European Space Agency Picks Comet to Land on This November

Sep 15, 2014 08:05 AM EDT | Matt Mercuro

The European Space Agency has picked a spot where it will try the first landing on a comet, a maneuver that is one of the most important of a decade-long mission.

The Paris-based agency said it will drop the 220-pound "Philae" lander from its Rosetta space probe this November, according to a report by the Associated Press.

Scientists picked a landing spot on comet 67P/Churyumov-Gerasimenko unanimously due to its relatively safe terrain.

They had five spots to pick from, according to AP. Mission team-members gathered to assess the latest imagery downlinked from Rosetta, which has been tracking the comet since early August.

A back-up site on the 2.5-mile wide comet is located on the larger of 67P's lobes, according to BBC News.

"Everything we've discovered at 67P/C-G so far says that we've chosen a fantastic comet to visit," said Dr.
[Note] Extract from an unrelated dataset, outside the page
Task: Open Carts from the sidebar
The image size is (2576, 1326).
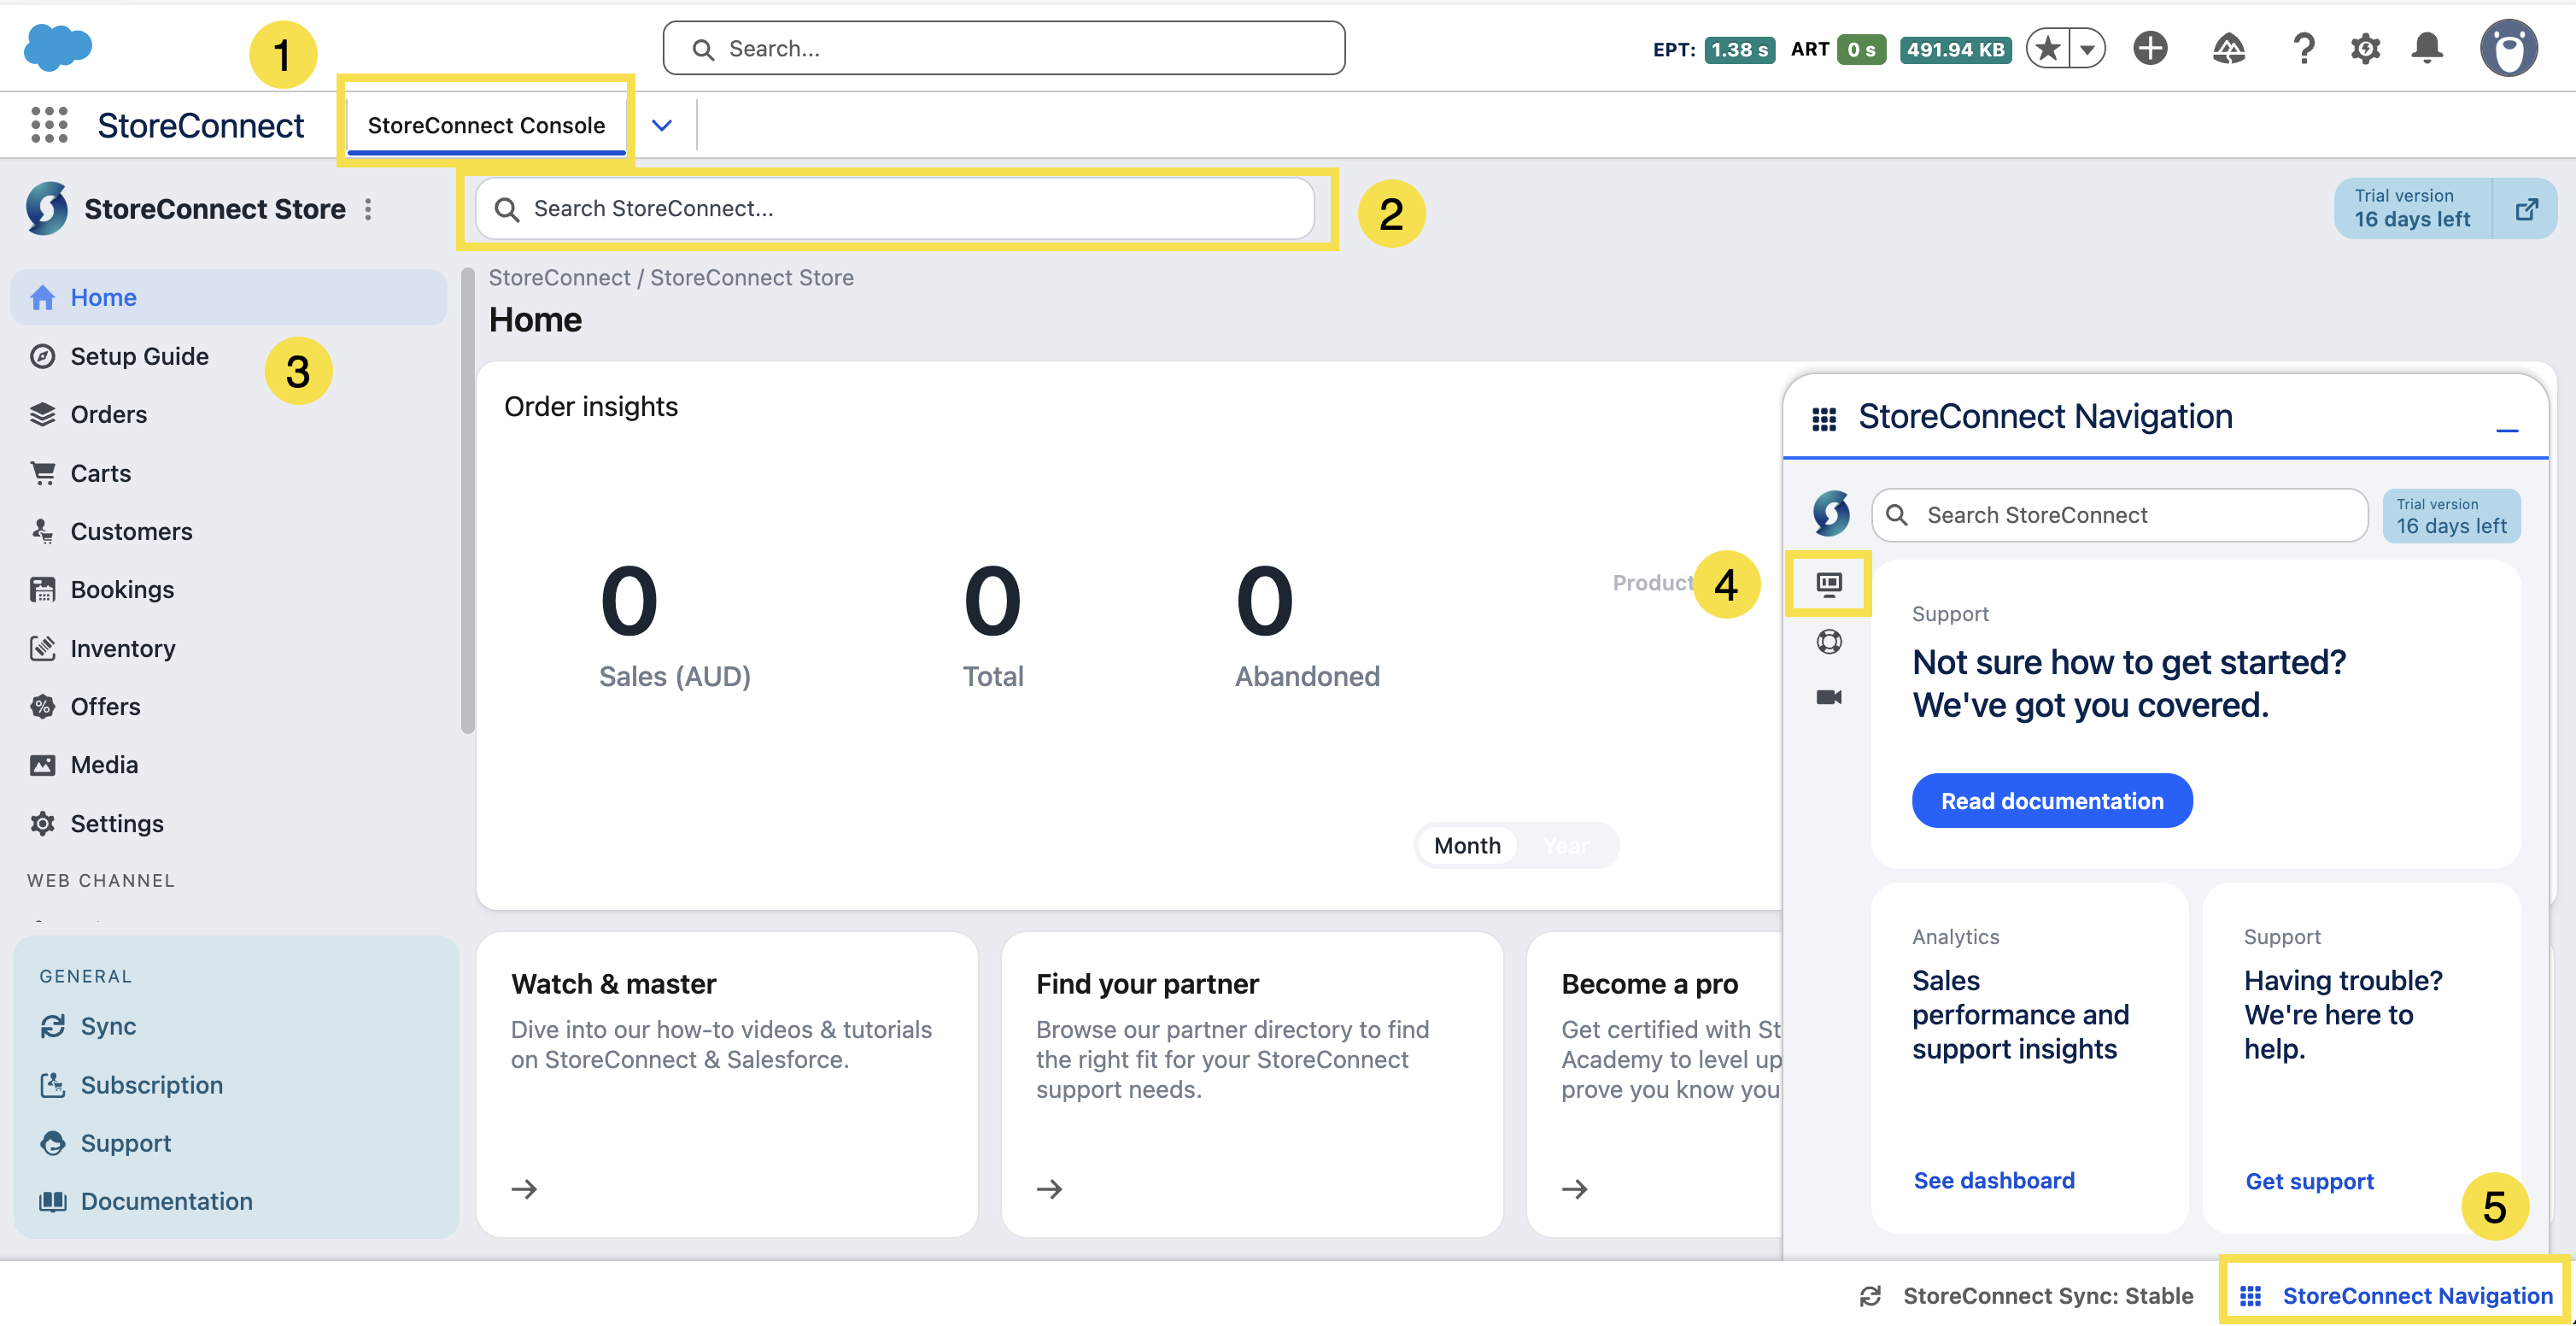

Christopher Carr, a principal investigator on the Rosetta Plasma Consortium instruments, according to BBC News. "There's a genuine sense of excitement within the Rosetta community, and we're all looking forward to the year ahead."

Events will be taking place so far away that real-time radio control will be impossible, meaning it will be a one shot opportunity.

The process will have to be fully automated with the final commands uploaded to Rosetta and Philae a couple days beforehand.

Last week, Rosetta maneuvered into an orbit not far away from the 67P, enabling its camera system to see details that can be measured on the centimeter scale, according to BBC News.

If Philae gets down successfully into a stable configuration, it would represent a historic moment in space exploration.

"No spacecraft has ever orbited an active comet before, so there's a lot to learn about spacecraft and instrument operations, but we've got a really robust mission carrying some of the best instrumentation possible, and I have to say that the operations teams at the European Space Agency are doing a great job - they are true professionals," Carr said to BBC News.

Philae will carry a drill to pull up comet samples into an onboard laboratory.

Any surface information collected by Philae will provide important "ground truth" for Rosetta's sensing observations, according to BBC News.

Rosetta will follow 67P for at least a year no matter what the outcome is on Nov. 11.